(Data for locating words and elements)
* * * * * * * * *
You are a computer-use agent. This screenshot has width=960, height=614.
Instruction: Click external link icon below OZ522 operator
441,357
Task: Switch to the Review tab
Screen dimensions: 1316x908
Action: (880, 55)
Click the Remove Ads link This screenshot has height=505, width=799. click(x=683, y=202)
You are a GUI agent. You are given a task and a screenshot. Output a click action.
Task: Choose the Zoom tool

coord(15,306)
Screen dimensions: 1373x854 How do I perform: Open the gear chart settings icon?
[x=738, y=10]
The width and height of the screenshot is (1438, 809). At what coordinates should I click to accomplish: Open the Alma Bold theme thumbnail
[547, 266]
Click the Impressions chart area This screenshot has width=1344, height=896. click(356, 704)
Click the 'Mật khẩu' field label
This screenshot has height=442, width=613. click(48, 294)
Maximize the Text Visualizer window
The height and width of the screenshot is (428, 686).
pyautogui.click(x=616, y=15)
* * * * * * * * *
> AIM OF THE EXERCISE: Please reproduce all of the rows above word for word.

> TASK SOLUTION:
You are a computer-use agent. This screenshot has width=960, height=614.
Instruction: Click external link icon below OZ522 operator
441,357
Task: Switch to the Review tab
Screen dimensions: 1316x908
Action: (880, 55)
Click the Remove Ads link This screenshot has height=505, width=799. click(x=683, y=202)
You are a GUI agent. You are given a task and a screenshot. Output a click action.
Task: Choose the Zoom tool

coord(15,306)
Screen dimensions: 1373x854 How do I perform: Open the gear chart settings icon?
[x=738, y=10]
The width and height of the screenshot is (1438, 809). At what coordinates should I click to accomplish: Open the Alma Bold theme thumbnail
[547, 266]
Click the Impressions chart area This screenshot has width=1344, height=896. click(356, 704)
Click the 'Mật khẩu' field label
This screenshot has height=442, width=613. click(48, 294)
Maximize the Text Visualizer window
The height and width of the screenshot is (428, 686).
pyautogui.click(x=616, y=15)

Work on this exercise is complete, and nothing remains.